▸ Data shown
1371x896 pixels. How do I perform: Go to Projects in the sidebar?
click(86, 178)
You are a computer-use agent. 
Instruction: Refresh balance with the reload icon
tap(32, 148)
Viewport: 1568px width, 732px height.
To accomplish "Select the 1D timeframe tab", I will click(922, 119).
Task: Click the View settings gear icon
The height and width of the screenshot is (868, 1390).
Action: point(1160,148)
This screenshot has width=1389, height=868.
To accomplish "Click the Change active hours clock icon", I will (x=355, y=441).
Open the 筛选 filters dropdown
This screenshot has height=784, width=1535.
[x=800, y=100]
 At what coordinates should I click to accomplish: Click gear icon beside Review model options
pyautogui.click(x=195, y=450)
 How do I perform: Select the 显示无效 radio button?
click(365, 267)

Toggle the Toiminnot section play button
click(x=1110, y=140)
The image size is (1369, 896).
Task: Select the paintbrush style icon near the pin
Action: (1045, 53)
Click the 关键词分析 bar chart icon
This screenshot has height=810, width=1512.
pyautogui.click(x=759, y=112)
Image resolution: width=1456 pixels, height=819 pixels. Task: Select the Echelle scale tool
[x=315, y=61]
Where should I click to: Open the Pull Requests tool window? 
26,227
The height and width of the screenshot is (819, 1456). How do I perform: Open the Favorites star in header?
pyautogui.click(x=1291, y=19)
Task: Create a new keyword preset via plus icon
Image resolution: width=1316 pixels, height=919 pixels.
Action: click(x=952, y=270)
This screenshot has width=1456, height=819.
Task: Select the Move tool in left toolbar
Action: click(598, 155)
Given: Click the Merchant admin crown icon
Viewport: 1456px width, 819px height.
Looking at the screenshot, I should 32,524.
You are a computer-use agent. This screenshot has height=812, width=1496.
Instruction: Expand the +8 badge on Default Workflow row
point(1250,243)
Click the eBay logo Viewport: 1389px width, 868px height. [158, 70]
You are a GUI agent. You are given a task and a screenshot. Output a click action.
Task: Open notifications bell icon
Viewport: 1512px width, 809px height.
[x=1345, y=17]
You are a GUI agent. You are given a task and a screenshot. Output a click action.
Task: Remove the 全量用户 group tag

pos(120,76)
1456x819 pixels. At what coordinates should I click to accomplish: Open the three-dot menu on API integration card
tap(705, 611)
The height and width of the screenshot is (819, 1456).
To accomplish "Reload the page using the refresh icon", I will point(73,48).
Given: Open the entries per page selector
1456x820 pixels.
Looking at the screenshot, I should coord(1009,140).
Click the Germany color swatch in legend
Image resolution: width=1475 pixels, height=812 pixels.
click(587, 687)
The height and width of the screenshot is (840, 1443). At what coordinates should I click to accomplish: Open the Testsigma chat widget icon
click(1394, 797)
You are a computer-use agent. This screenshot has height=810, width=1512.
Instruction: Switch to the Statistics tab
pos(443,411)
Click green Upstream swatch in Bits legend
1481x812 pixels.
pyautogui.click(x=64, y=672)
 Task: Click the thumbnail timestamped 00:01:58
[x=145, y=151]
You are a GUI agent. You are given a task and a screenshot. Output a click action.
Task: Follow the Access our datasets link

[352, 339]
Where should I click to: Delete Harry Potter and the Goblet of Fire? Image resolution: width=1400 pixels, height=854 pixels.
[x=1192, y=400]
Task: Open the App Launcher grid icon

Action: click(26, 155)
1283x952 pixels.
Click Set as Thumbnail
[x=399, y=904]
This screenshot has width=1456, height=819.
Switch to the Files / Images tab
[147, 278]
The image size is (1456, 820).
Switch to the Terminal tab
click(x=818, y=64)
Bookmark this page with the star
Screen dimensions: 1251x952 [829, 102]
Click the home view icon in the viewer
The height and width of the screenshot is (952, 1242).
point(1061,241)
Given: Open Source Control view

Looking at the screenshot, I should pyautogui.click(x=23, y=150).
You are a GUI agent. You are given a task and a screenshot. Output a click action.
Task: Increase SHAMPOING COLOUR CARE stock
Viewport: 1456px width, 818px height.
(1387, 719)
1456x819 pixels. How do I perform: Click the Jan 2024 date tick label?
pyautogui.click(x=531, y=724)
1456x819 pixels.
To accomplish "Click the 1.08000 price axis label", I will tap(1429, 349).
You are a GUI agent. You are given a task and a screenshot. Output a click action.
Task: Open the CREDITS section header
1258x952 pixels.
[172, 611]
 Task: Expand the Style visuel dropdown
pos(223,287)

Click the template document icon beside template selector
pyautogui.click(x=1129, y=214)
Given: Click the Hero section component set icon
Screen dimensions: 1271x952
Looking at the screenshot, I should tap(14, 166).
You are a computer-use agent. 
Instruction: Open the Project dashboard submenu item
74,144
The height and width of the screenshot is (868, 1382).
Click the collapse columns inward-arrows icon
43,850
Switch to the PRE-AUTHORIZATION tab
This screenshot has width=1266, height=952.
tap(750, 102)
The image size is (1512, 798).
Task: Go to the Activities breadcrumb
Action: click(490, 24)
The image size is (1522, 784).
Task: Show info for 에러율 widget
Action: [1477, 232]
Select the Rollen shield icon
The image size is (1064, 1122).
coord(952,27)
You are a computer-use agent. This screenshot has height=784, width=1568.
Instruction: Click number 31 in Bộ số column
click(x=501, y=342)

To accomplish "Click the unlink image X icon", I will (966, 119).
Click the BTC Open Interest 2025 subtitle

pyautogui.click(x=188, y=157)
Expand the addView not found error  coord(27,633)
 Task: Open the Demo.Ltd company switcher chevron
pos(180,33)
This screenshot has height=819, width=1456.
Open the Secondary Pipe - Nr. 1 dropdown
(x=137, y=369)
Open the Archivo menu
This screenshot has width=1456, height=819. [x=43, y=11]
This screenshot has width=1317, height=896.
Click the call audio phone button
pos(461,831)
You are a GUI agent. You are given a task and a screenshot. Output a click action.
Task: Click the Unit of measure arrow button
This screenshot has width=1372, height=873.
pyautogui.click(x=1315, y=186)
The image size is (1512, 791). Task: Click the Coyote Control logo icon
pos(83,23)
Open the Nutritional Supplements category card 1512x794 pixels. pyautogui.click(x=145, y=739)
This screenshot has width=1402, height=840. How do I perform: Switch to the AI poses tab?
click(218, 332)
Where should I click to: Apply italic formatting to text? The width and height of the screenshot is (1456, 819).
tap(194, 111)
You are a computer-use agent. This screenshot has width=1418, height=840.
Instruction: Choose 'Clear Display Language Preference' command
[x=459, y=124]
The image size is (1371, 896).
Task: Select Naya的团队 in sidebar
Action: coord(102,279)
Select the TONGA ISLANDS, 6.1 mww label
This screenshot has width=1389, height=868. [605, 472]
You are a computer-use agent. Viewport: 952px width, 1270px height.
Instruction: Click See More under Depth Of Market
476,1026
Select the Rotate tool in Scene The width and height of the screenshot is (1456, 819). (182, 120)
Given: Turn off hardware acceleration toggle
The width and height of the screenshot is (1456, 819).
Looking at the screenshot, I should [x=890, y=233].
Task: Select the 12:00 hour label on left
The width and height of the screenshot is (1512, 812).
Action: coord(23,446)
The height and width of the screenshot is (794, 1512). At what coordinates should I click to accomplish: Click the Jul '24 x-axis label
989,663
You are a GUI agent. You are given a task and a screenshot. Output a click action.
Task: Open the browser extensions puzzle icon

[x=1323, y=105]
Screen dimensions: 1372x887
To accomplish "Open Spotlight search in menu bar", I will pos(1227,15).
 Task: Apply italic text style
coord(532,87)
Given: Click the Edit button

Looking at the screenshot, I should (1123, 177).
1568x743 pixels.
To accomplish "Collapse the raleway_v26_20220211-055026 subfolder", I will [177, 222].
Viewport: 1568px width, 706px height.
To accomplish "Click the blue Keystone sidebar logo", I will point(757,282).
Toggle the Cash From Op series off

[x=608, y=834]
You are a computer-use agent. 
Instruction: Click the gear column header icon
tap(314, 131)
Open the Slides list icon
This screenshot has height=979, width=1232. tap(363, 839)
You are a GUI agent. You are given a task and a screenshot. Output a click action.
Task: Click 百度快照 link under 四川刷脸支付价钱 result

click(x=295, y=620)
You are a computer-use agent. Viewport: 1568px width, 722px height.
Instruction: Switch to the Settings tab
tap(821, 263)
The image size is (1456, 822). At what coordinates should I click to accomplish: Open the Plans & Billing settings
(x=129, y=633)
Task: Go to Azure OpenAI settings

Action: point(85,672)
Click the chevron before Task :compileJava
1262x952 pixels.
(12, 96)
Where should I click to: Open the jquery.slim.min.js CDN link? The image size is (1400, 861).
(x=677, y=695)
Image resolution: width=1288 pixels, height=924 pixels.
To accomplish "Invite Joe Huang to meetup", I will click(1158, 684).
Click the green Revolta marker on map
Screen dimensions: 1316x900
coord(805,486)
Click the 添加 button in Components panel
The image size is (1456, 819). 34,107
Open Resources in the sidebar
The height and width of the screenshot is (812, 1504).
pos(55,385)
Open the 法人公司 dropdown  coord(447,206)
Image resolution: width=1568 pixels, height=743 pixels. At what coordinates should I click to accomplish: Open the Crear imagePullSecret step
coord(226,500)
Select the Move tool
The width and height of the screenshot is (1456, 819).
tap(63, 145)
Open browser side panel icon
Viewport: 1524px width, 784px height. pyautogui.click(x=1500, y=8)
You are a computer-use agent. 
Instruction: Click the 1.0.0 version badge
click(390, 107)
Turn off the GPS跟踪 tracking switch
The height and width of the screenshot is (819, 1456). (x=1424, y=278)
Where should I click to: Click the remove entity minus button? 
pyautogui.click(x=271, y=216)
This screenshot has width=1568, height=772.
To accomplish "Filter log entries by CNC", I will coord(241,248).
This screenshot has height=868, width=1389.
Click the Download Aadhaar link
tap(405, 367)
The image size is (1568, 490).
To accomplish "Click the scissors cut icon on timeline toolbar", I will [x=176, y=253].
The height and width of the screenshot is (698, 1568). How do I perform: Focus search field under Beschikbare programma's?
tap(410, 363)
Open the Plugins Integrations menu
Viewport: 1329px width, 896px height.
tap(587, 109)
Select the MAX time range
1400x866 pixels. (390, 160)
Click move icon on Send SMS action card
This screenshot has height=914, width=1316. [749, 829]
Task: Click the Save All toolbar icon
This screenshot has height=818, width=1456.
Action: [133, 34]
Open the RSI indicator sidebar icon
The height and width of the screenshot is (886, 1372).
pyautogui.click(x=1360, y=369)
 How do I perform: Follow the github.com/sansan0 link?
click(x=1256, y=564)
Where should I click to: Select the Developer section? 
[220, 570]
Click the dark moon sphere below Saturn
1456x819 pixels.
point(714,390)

▸ What is expected
Repeat, word for word, the lines from the start of the records to the line that contains "Viewport: 1568px width, 732px height.", both of them included, and no others.

▸ Expected answer
1371x896 pixels. How do I perform: Go to Projects in the sidebar?
click(86, 178)
You are a computer-use agent. 
Instruction: Refresh balance with the reload icon
tap(32, 148)
Viewport: 1568px width, 732px height.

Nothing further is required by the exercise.